You can use the “Refresh” button to update the status. Hopefully, it will eventually go to “COMPLETED.”

If the status changes to “REDIRECTED” it means that the server detected the same root taxon and the same set of input trees in another run, so it will give you a link to that previous run (rather than recomputing the synthesis).

This is still a testing service. So, if the status changes to “FAILED”, please let us know by filling out the fields of a new issue with the synth_id that failed in this GitHub issue tracker.

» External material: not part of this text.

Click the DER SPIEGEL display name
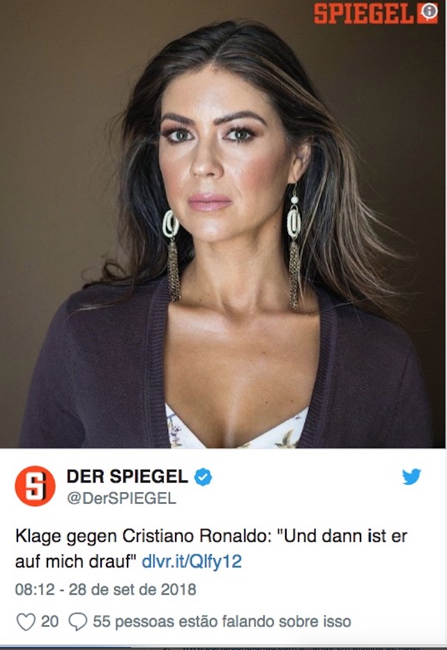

#4 Understanding the results

If the status of you run made it to “COMPLETED” or “REDIRECTED” then you should see a “download” link appear.

Download the archive.

On some platforms, you should be able to double-click to extract the downloaded archive. The archive has a tar.gz extension, because it is a directory that was collected into 1 archive using tar and then compressed using gzip.

If double-clicking doesn’t work for you, then open a terminal, and navigate to the Download directory containing the archive using the cd command.

Then use the tar xfvz with a filename, to unpack the archive. For example, I used (from a new terminal session):

  cd Downloads
  tar xfvz mtholder_prim2_913935_tmpsr44rdvv.tar.gz

to unpack my results.

The final tree is in the labelled_supertree subdirectory.

You can open the index.html file at the top of each directory of the archive in a browser to see explanations of the contents of that directory.